Nada más entrar por la sala de conferencias noté que algo le pasaba. El traje que llevaba le pesaba más de lo normal, su sonrisa parecía forzada y llevaba barba de dos días. Los gestos de alegría al vernos se disiparon rápidamente, le faltó tiempo para decirme: “Me han despedido, después de diez años de entrega y compromiso”. Después del evento y de augurarle una pronta incorporación al mundo laboral, de camino a casa, pensé que Jorge había estado haciendo “los deberes” y ni siquiera se había dado cuenta…
Solemos subestimar la importancia de las relaciones sociales en las organizaciones y en nuestra vida personal. Sin embargo, es una realidad que estar bien conectado, tener una amplia red de contactos y saber cómo utilizarlos pueden determinar el éxito o fracaso de un negocio o de encontrar un nuevo proyecto más pronto que tarde.
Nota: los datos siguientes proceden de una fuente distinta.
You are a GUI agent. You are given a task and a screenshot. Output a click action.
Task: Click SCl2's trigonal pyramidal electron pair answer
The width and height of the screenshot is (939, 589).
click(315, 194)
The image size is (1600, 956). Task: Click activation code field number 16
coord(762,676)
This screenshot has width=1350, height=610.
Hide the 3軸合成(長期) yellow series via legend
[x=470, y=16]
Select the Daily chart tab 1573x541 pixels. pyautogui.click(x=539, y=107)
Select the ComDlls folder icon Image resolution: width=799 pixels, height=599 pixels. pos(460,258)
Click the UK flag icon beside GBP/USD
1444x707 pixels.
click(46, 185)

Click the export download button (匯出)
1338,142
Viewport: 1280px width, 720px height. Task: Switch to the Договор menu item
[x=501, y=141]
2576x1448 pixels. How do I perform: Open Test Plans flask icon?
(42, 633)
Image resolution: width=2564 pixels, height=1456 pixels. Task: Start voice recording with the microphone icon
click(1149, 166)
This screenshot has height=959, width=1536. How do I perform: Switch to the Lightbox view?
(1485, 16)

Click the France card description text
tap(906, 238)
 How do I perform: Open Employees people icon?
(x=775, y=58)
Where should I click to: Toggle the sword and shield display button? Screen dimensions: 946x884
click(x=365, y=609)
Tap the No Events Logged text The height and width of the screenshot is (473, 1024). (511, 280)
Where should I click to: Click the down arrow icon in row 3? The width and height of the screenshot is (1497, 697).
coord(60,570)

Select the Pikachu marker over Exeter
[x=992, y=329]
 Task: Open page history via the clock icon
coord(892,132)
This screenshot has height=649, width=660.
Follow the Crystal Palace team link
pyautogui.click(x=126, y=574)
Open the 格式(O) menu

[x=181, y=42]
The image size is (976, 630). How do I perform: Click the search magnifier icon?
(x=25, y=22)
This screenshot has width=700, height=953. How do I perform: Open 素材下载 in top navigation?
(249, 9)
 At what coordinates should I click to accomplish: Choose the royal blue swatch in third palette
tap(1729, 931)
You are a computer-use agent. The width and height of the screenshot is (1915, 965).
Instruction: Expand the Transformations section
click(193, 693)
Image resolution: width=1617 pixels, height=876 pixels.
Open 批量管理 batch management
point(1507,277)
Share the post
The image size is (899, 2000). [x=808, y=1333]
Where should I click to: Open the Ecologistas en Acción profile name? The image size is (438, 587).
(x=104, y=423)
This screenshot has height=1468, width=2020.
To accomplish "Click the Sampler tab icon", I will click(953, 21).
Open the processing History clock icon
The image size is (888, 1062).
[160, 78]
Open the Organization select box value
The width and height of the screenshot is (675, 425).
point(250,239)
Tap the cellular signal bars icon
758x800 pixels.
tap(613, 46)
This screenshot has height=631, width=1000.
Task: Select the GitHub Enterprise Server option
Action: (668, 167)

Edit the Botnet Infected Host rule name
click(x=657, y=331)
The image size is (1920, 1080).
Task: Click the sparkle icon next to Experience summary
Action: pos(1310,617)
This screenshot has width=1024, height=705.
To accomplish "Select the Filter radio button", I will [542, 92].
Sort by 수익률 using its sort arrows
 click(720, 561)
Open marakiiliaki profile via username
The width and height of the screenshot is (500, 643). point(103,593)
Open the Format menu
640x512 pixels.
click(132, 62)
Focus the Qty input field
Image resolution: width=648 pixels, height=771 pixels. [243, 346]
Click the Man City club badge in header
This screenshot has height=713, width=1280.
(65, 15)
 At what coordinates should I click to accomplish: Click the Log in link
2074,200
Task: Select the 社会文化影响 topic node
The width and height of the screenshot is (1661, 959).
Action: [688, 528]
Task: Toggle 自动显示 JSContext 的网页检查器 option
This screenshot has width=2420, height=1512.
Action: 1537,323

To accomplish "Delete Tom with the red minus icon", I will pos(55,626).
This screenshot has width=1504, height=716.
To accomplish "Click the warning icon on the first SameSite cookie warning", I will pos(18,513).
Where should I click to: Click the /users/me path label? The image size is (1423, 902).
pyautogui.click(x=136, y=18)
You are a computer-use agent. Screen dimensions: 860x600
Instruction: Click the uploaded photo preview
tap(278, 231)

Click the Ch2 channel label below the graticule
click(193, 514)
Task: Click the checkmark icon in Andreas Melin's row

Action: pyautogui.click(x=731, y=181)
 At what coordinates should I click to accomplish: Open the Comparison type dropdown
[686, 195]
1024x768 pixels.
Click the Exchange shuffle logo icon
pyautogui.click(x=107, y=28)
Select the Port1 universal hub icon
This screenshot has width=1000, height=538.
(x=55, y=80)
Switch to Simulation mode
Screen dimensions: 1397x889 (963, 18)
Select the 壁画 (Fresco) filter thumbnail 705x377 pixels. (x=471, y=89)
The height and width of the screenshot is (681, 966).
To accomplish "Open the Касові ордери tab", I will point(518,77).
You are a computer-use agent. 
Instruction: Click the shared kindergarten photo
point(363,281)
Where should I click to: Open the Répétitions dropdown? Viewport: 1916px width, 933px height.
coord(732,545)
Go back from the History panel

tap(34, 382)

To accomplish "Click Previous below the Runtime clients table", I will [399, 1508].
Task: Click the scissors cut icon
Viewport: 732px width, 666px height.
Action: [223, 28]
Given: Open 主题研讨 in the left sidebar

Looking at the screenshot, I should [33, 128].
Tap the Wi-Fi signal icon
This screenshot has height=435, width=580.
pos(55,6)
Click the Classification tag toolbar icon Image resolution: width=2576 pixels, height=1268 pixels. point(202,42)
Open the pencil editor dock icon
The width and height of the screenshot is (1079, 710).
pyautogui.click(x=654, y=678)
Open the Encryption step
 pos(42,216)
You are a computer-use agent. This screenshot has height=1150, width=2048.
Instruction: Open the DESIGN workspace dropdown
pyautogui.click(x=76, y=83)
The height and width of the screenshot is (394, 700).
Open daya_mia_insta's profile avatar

Solemos subestimar la importancia de las relaciones sociales en las organizaciones y en nuestra vida personal
La generación de ideas y la creación de valor de los servicios o productos que ofrecemos no es resultado de una sola persona, es la combinación de miles de propuestas, interacciones, y errores que activan la maquinaria del negocio. Porque los negocios “van de personas”, que gracias al efecto multiplicador de su conectividad son capaces de hacer propuestas escalables y apalancar rentabilidades sin multiplicar los esfuerzos.
Y no olvidemos que tener conexión es conseguir interacción, generar confianza y hacerte sentir seguro en los proyectos e ideas, manteniéndolos en el tiempo. Para todo eso, se necesita mucha energía y dedicación. Cada uno de nosotros determina el tipo de conectividad que quiere dedicarle a sus clientes y proveedores, a sus colegas de profesión o de otro sector… Ocurre lo mismo en la búsqueda de nuevos proyectos profesionales o personales. Es difícil pensar que en tus 35-40 años de vida laboral no vayas a pasar por reestructuraciones de plantilla, cierres de negocios o crisis de sector que den como resultado tu salida del mercado laboral. Será ahí cuando tendrás que poner en valor un buen puñado de habilidades sociales, que serán el mayor poder que tengas para conseguir, de nuevo, tu proyecto profesional.
Tener conexión es conseguir interacción, generar confianza y hacerte sentir seguro en los proyectos e ideas
El tipo de relaciones define quiénes somos, cómo somos y a dónde se busca llegar. Jorge se pasó todos los años de su carrera favoreciendo y fomentando las relaciones. Gracias a su network, consiguió abrir nuevos negocios, colaboró con la competencia para proyectos del sector y visibilidad común, adaptó los modelos comerciales a los clientes participando de manera activa con los equipos operativos y colaboradores… Ahora era el momento de “recibir”. A los seis meses, Jorge ya tenía un nuevo proyecto donde aplicar su compromiso. Nada es casual, nada sucede sin más… Apostó por cultivar su red de contactos, que le devolvieron la energía que durante tanto tiempo había invertido. Ya lo decía J. Drexler en su canción ‘Todo se Transforma’: Cada uno da lo que recibe / Y luego recibe lo que da / Nada es tan simple / No hay otra norma / Nada se pierde / Todo se transforma.